Made of high quality stainless steel, the Hooth brand of home kitchen systems is renowned for creativity and craftsmanship. What makes it special is that you have the option of designing a kitchen to fit in with your specific space and functions. Created with the Thai kitchen in mind, Hooth sets of fixtures, cabinets and appliances are made tough to withstand the stresses and heavy-duty use. The layout includes areas where materials are prepared and food is cooked as well as washbasins and neatly designed storage spaces. Stainless steel is unaffected by heat, easy to keep clean, durable, and scratch-resistant. You can add small tweaks to improve the look, such as cabinets with glass doors and the countertop made of natural stone slabs.
The Kenkoon brand of multipurpose kitchen cabinet is good news for small-space dwellers. Known as Q-Mini Compact, the cabinet measuring 120 x 205 x 60 centimeters is designed to make a small kitchen work best for you. Once opened, the cabinet transforms into a workable kitchen with a cooking range, washbasin, storage, and a shelf for the microwave oven. Shelving is fully adjustable to suit specific storage needs, while cabinet sides can be made of real wood, corrugated metal, stone veneer siding, or laminate boards.
Transcending the limits of thought, the 3M DI-NOC vinyl that’s only 200 microns is suitable for multiple uses and looks its best in many different situations. Your home exterior is just as important as its interior, and vinyl siding comes in handy for both. Installation is easy. Simply remove the outer covering and place the self-adhesive film over the existing surfaces. The decorative vinyl sticks to wood, sheet steel, aluminum, stainless steel, Plaswood PVC sheets, and MDF boards. DI-NOC vinyl offers many advantages, ranging from low maintenance to durability to enhancing curb appeal. There are more than 1,000 design patterns to choose from.
That’s not all. 3M is also showcasing Fasara, also known as PE Film, which is only 80 microns. Designed especially for car windows, the film is capable of blocking up to 99% of hazardous ultraviolet rays. It adds strength to glass windows and has more than 55 designs to choose from.
Realizing the potentials of a hybrid of ceramics and synthetic resin, Kenzai has achieved a major breakthrough in manufacturing lightweight brick for construction. The important development is the result of a collaboration between Kenzai and Jun Sekino of the architectural firm JUNSEKINO Architect and Design. Resin, which is translucent, allows light to pass through the brick creating an interesting new dimension to the wall. Combine that quality with creative bricklaying patterns, and the result is amazing. The best part of the show is the Ombra brick collection that’s highly recommended as worth seeing.

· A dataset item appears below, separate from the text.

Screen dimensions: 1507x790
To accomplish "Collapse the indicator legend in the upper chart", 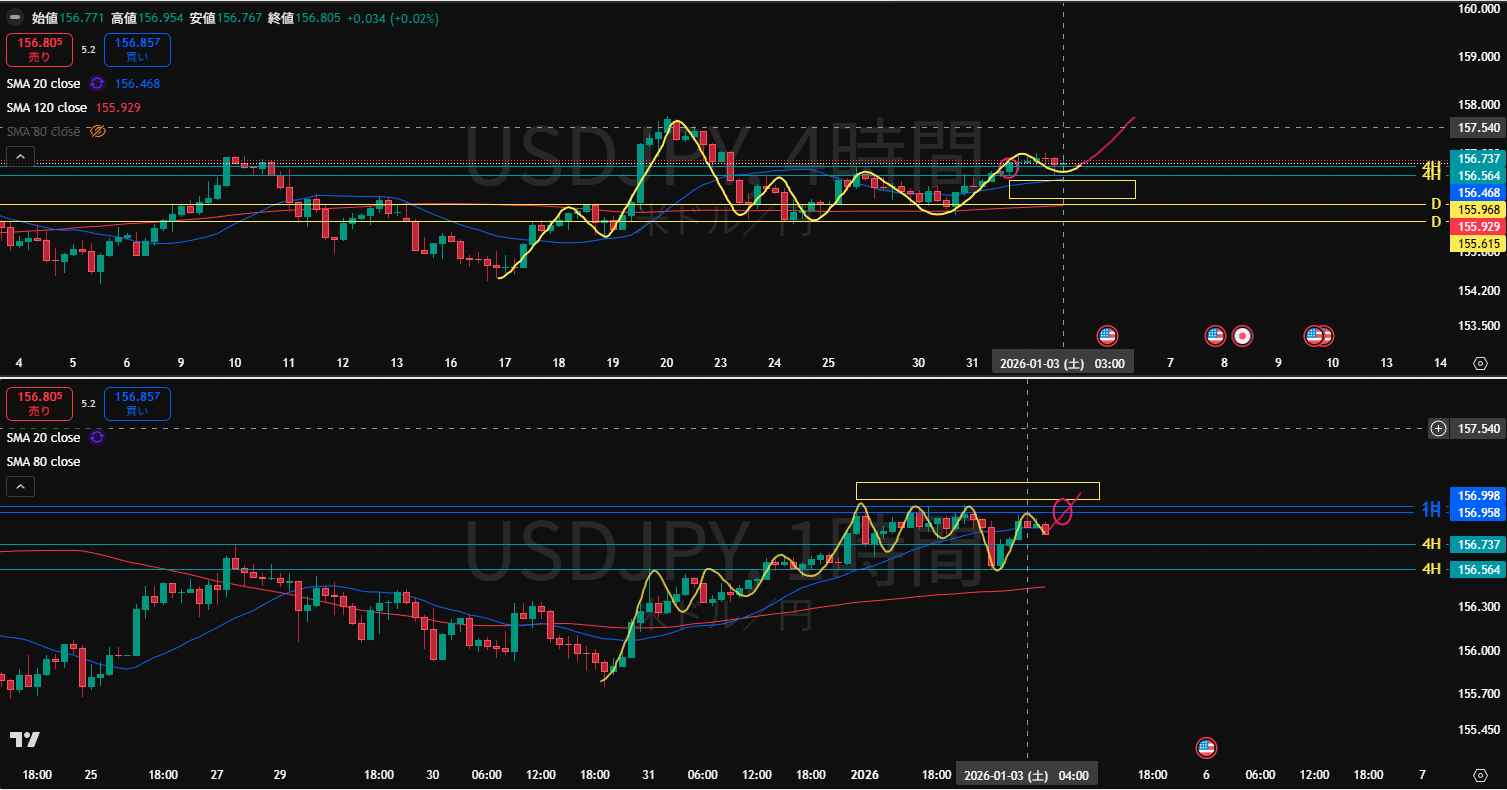I will [21, 156].
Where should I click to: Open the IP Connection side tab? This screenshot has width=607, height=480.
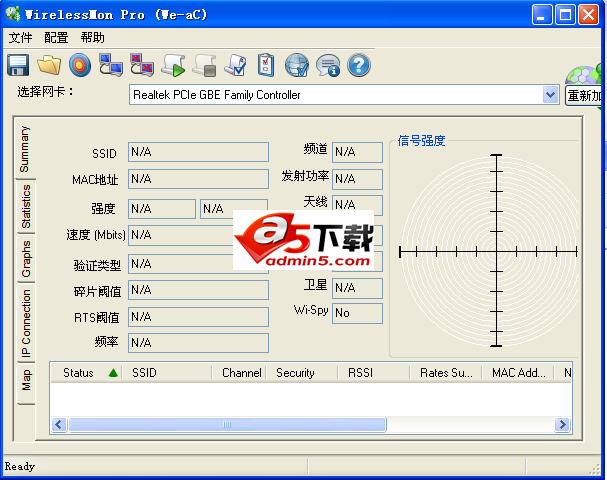click(x=26, y=324)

A leader in electric bulb manufacture and lighting technology, L&E showcases exciting new lamp collections with a focus on simple design that’s characteristic of the minimalist decorating style. The exhibit offers light fixtures designed for a variety of functions, ranging from floor standing lamps to hanging chandeliers to linear strips and studio rail systems. You will love the clear blinker light bulbs for ceiling decorations that mimic a night sky filled with stars. For the outdoors, there’s a beautiful collection of lamp fixtures that turn the garden and swimming pool into an enchanting place. All of them come equipped with LED bulbs that save you money on electricity while providing sufficient light that’s easy on the eyes.
For people who do occasional domestic repairs and minor renovations, Material World is one of the must-see events at this year’s expo. Handymen will find the exhibition useful in keeping abreast of the latest in tools and equipment for household maintenance. They include multipurpose tool boxes and bags that are lightweight, durable, and available in many colors and sizes. The kind designed for storing heavy-duty tools is capable of withstanding weight up to 150 kilograms. When not in use, they can be stacked up for space saving. If you use plastic bags in the kitchen, there are metal clips for a variety of purposes. Clips and sealable bags come in handy for storing things left over after other things have been used.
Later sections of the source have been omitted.